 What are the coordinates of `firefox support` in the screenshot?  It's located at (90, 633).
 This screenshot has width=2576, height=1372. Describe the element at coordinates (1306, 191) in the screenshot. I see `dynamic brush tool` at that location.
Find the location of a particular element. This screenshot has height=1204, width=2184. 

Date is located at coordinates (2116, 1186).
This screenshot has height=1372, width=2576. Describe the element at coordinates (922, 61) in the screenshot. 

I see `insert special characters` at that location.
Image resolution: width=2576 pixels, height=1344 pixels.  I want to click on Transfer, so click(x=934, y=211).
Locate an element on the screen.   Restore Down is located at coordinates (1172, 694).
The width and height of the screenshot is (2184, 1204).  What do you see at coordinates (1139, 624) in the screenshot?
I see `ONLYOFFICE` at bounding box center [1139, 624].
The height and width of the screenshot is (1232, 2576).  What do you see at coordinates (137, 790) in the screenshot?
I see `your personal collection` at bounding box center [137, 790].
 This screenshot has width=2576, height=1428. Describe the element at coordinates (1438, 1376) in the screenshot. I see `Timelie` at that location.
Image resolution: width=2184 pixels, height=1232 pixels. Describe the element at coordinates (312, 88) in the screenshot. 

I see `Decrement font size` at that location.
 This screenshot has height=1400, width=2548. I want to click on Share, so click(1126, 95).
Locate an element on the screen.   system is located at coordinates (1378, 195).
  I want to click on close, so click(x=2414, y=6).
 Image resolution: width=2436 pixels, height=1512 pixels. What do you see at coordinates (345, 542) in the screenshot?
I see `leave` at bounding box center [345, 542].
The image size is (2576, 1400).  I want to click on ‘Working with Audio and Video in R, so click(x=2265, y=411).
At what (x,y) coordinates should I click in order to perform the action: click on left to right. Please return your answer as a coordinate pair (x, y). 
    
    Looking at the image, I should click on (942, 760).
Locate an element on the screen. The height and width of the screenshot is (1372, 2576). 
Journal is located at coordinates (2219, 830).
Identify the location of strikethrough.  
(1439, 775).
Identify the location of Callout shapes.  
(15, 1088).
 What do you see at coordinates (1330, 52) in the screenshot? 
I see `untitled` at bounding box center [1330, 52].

REQUEST: Revise the lines above by replacing "Locate an element on the screen" with "Find an element on the screen" and keeping everything else the same.

WRITTEN RESPONSE:
 What are the coordinates of `firefox support` in the screenshot?  It's located at (90, 633).
 This screenshot has width=2576, height=1372. Describe the element at coordinates (1306, 191) in the screenshot. I see `dynamic brush tool` at that location.
Find the location of a particular element. This screenshot has height=1204, width=2184. 

Date is located at coordinates (2116, 1186).
This screenshot has height=1372, width=2576. Describe the element at coordinates (922, 61) in the screenshot. 

I see `insert special characters` at that location.
Image resolution: width=2576 pixels, height=1344 pixels.  I want to click on Transfer, so click(x=934, y=211).
Find an element on the screen.   Restore Down is located at coordinates (1172, 694).
The width and height of the screenshot is (2184, 1204).  What do you see at coordinates (1139, 624) in the screenshot?
I see `ONLYOFFICE` at bounding box center [1139, 624].
The height and width of the screenshot is (1232, 2576).  What do you see at coordinates (137, 790) in the screenshot?
I see `your personal collection` at bounding box center [137, 790].
 This screenshot has width=2576, height=1428. Describe the element at coordinates (1438, 1376) in the screenshot. I see `Timelie` at that location.
Image resolution: width=2184 pixels, height=1232 pixels. Describe the element at coordinates (312, 88) in the screenshot. 

I see `Decrement font size` at that location.
 This screenshot has height=1400, width=2548. I want to click on Share, so click(1126, 95).
Find an element on the screen.   system is located at coordinates (1378, 195).
  I want to click on close, so click(x=2414, y=6).
 Image resolution: width=2436 pixels, height=1512 pixels. What do you see at coordinates (345, 542) in the screenshot?
I see `leave` at bounding box center [345, 542].
The image size is (2576, 1400).  I want to click on ‘Working with Audio and Video in R, so click(x=2265, y=411).
At what (x,y) coordinates should I click in order to perform the action: click on left to right. Please return your answer as a coordinate pair (x, y). 
    
    Looking at the image, I should click on (942, 760).
Find an element on the screen. The height and width of the screenshot is (1372, 2576). 
Journal is located at coordinates (2219, 830).
Identify the location of strikethrough.  
(1439, 775).
Identify the location of Callout shapes.  
(15, 1088).
 What do you see at coordinates (1330, 52) in the screenshot? 
I see `untitled` at bounding box center [1330, 52].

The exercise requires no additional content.